Wavelet regression in random design with heteroscedastic dependent errors

TL;DR

This paper develops adaptive wavelet-based methods for nonparametric function estimation in heteroscedastic, correlated noise settings, achieving minimax rates across various Besov spaces and error measures, with special insights into long-range dependence effects.

Contribution

It introduces a tuning paradigm for warped wavelet estimators that attain minimax rates in heteroscedastic, dependent noise models across diverse Besov spaces, including phase distinctions based on dependence and sparsity.

Findings

Wavelet estimators achieve minimax rates under heteroscedastic, dependent noise.

Three rate phases identified: dense, sparse, and long-range dependence.

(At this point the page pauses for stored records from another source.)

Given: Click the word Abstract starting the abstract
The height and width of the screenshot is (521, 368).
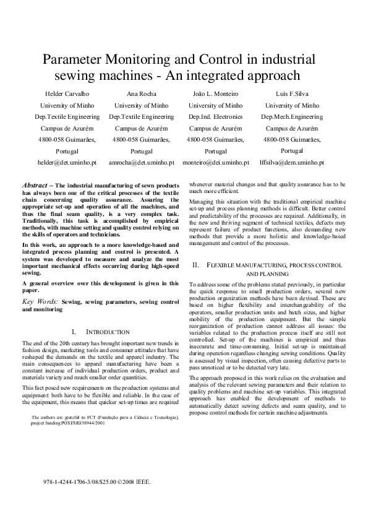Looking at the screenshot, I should coord(35,185).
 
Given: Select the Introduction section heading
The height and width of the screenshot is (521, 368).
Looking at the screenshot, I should coord(106,332).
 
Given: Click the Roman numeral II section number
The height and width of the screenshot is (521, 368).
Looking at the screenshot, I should coord(195,264).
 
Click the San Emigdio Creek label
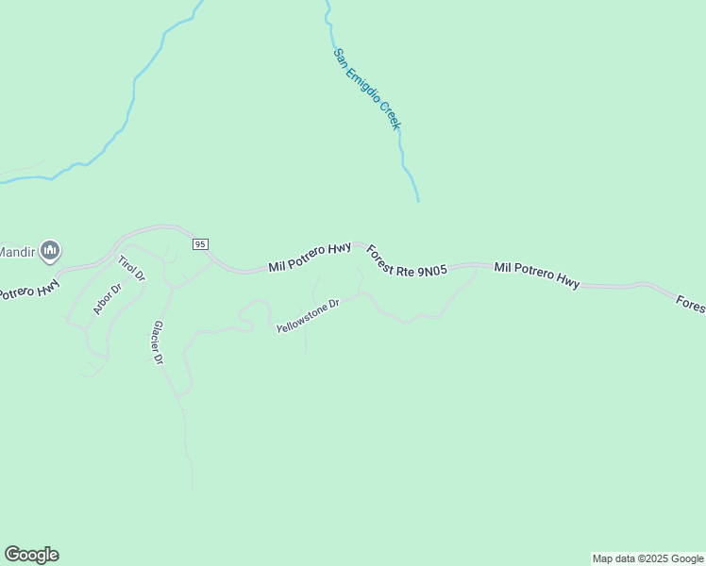(x=367, y=90)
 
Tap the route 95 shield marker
(x=199, y=244)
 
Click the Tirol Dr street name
(x=131, y=269)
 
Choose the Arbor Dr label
(x=108, y=299)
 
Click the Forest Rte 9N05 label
(x=406, y=261)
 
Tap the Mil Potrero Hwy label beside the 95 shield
(x=310, y=257)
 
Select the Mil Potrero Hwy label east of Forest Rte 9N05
(x=536, y=275)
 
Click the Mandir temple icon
(x=51, y=250)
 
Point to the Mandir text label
(x=16, y=251)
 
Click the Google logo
(x=31, y=555)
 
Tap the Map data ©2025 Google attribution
(x=648, y=558)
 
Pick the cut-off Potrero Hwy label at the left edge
(x=29, y=287)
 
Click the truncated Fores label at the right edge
(x=691, y=304)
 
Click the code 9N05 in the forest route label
(x=431, y=271)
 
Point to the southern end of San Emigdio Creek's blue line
(x=417, y=199)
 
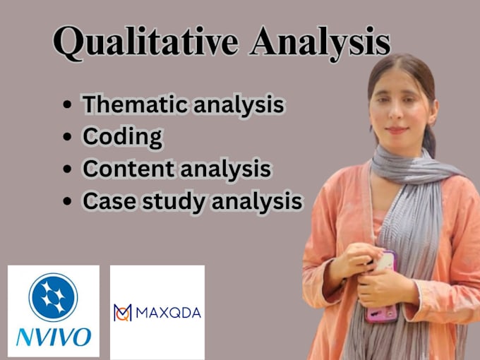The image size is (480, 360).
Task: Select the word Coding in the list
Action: (122, 136)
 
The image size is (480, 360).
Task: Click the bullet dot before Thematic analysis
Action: (67, 105)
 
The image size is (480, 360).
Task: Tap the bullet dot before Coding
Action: (67, 137)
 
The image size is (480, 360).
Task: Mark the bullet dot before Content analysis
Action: (67, 169)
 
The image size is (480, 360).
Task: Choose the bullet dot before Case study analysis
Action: (67, 201)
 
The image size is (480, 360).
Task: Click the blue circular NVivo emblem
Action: (53, 297)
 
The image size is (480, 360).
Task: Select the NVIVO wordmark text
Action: (53, 336)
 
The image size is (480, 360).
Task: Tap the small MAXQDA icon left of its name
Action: (122, 311)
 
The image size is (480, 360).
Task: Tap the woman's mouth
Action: (397, 129)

Long-range dependence does not affect shape estimation accuracy.

Abstract

We investigate function estimation in nonparametric regression models with random design and heteroscedastic correlated noise. Adaptive properties of warped wavelet nonlinear approximations are studied over a wide range of Besov scales, $f\in\mathcal{B}^s_{\pi,r}$, and for a variety of $L^p$ error measures. We consider error distributions with Long-Range-Dependence parameter $\alpha,0<\alpha\leq1$; heteroscedasticity is modeled with a design dependent function $\sigma$. We prescribe a tuning paradigm, under which warped wavelet estimation achieves partial or full adaptivity results with the rates that are shown to be the minimax rates of convergence. For $p>2$, it is seen that there are three rate phases, namely the dense, sparse and long range dependence phase, depending on the relative values of $s,p,\pi$ and $\alpha$. Furthermore, we show that long range dependence does not come into play for shape estimation $f-\int f$. The theory is illustrated with some numerical examples.